En un momento donde la estética minimalista domina, las uñas cortas y naturales vuelven a ocupar el centro de la escena. La elegancia ya no pasa por lo recargado, sino por lo limpio, lo prolijo y lo bien cuidado.
Este cambio no es casual. Responde a una búsqueda más amplia: comodidad, practicidad y una belleza más real. Las uñas cortas permiten un mantenimiento más fácil, pero también transmiten una imagen más limpia y sofisticada.

Una nueva forma de llevar la manicura
Las uñas cortas y naturales se posicionan como la gran tendencia beauty del invierno ya que permiten un mantenimiento más sencillo, pero también transmiten una imagen más sofisticada. La clave está en la forma, el brillo y el cuidado general.

Los tonos acompañan esta estética. Los nude, rosados suaves, lechosos y transparencias con brillo sutil son los más elegidos porque realzan la mano sin imponerse.

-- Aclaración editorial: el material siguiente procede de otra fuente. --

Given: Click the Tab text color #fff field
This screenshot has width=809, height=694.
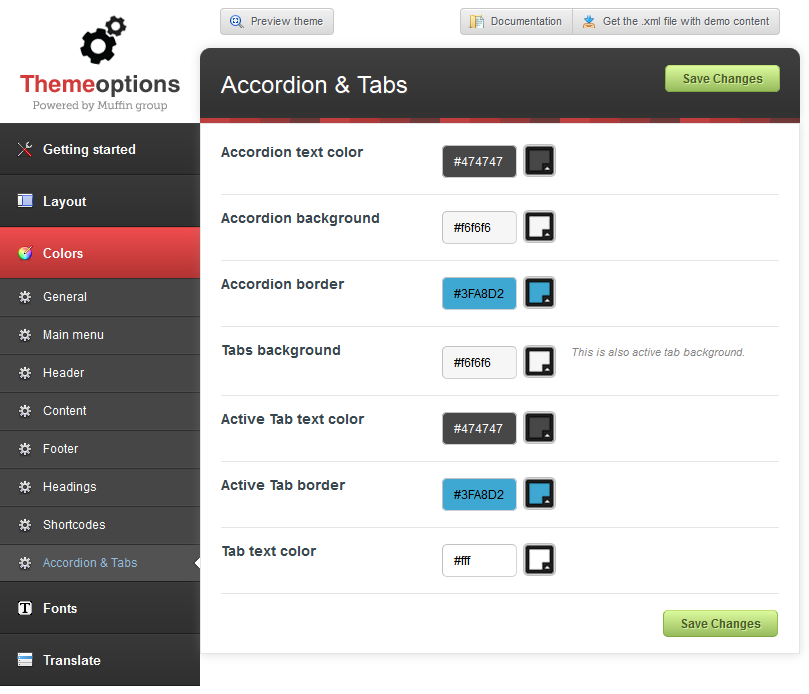Looking at the screenshot, I should tap(479, 560).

Incluso los colores más intensos, como el bordó o el chocolate, se llevan en versiones pulidas, sin excesos.
Más que una tendencia

Lejos de las extensiones largas o los diseños recargados, hoy la elegancia pasa por lo simple. Uñas prolijas, bien cuidadas y con acabados suaves que acompañan cualquier look sin imponerse.
Este tipo de manicura refleja un cambio en la forma de entender la belleza: menos artificio, más autenticidad.
Las uñas cortas no buscan llamar la atención, pero logran algo más difícil: verse elegantes en cualquier contexto.